The checksum is independent of the byte order (endianness) and will be
calculated accorded to the algorithm published in ISO 3309 (Qt::ChecksumIso3309).
\note This function is a 16-bit cache conserving (16 entry table)
implementation of the CRC-16-CCITT algorithm.
*/
quint16 qChecksum(const char *data, uint len)
{
return qChecksum(data, len, Qt::ChecksumIso3309);
}
/*!
\relates QByteArray
\since 5.9
Returns the CRC-16 checksum of the first \a len bytes of \a data.
The checksum is independent of the byte order (endianness) and will
be calculated accorded to the algorithm published in \a standard.
\note This function is a 16-bit cache conserving (16 entry table)

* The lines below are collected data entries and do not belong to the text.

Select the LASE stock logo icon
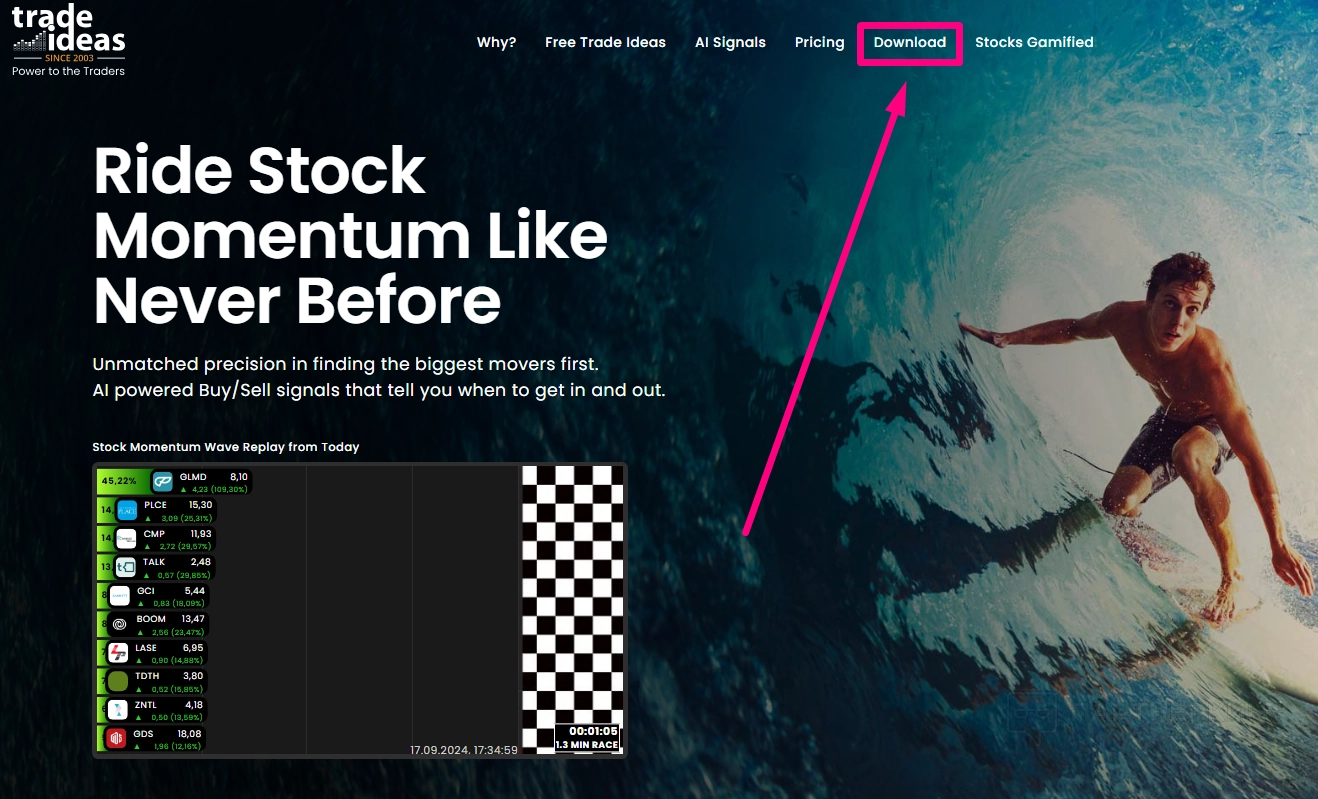 coord(119,653)

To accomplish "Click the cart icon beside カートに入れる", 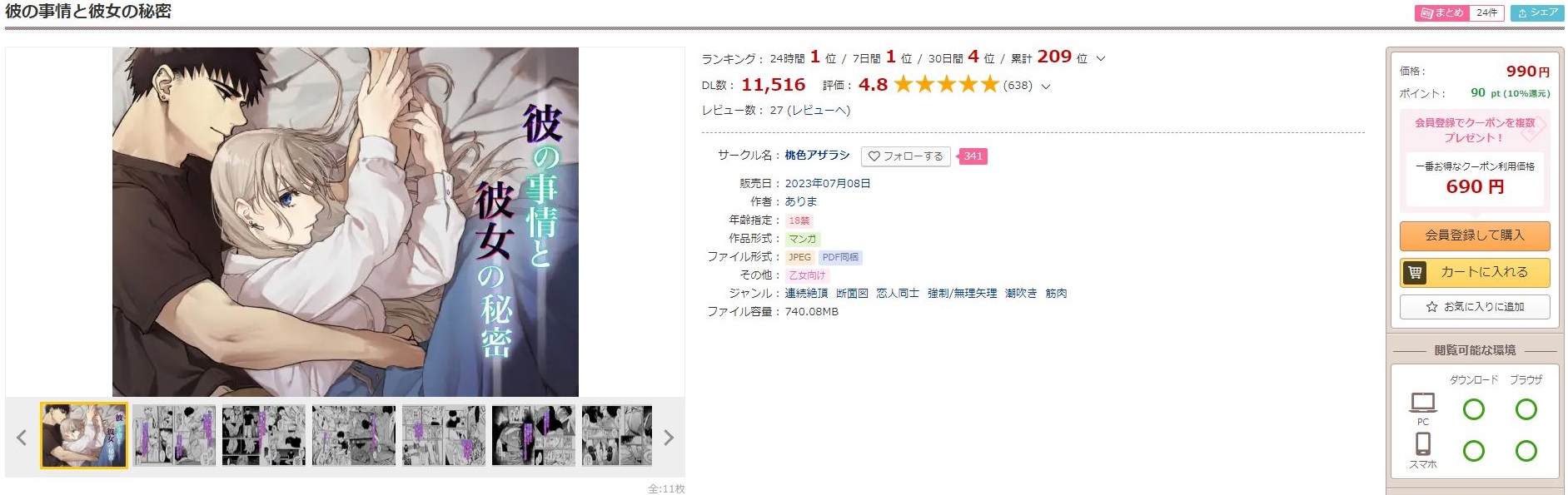I will click(1414, 272).
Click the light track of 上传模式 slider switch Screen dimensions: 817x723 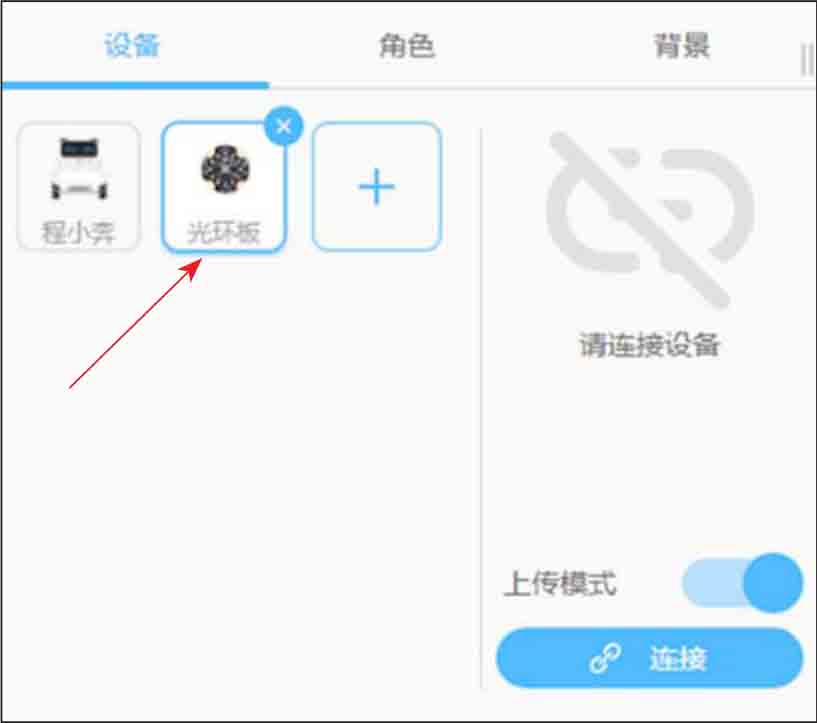coord(713,583)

implementation of the CRC-16-CCITT algorithm.
*/
quint16 qChecksum(const char *data, uint len, Qt::ChecksumType standard)
{
quint16 crc = 0x0000;
switch (standard) {
case Qt::ChecksumIso3309:
crc = 0xffff;
break;
case Qt::ChecksumItuV41:
crc = 0x6363;
break;
}
uchar c;
const uchar *p = reinterpret_cast<const uchar *>(data);
while (len--) {
c = *p++;
crc = ((crc >> 4) & 0x0fff) ^ crc_tbl[((crc ^ c) & 15)];
c >>= 4;
crc = ((crc >> 4) & 0x0fff) ^ crc_tbl[((crc ^ c) & 15)];
}
switch (standard) {
case Qt::ChecksumIso3309:
crc = ~crc;
break;
case Qt::ChecksumItuV41:
break;
}
return crc & 0xffff;
}
/*!
\fn QByteArray qCompress(const QByteArray& data, int compressionLevel)
\relates QByteArray
Compresses the \a data byte array and returns the compressed data
in a new byte array.
The \a compressionLevel parameter specifies how much compression
should be used. Valid values are between 0 and 9, with 9
corresponding to the greatest compression (i.e. smaller compressed
data) at the cost of using a slower algorithm. Smaller values (8,
7, ..., 1) provide successively less compression at slightly
faster speeds. The value 0 corresponds to no compression at all.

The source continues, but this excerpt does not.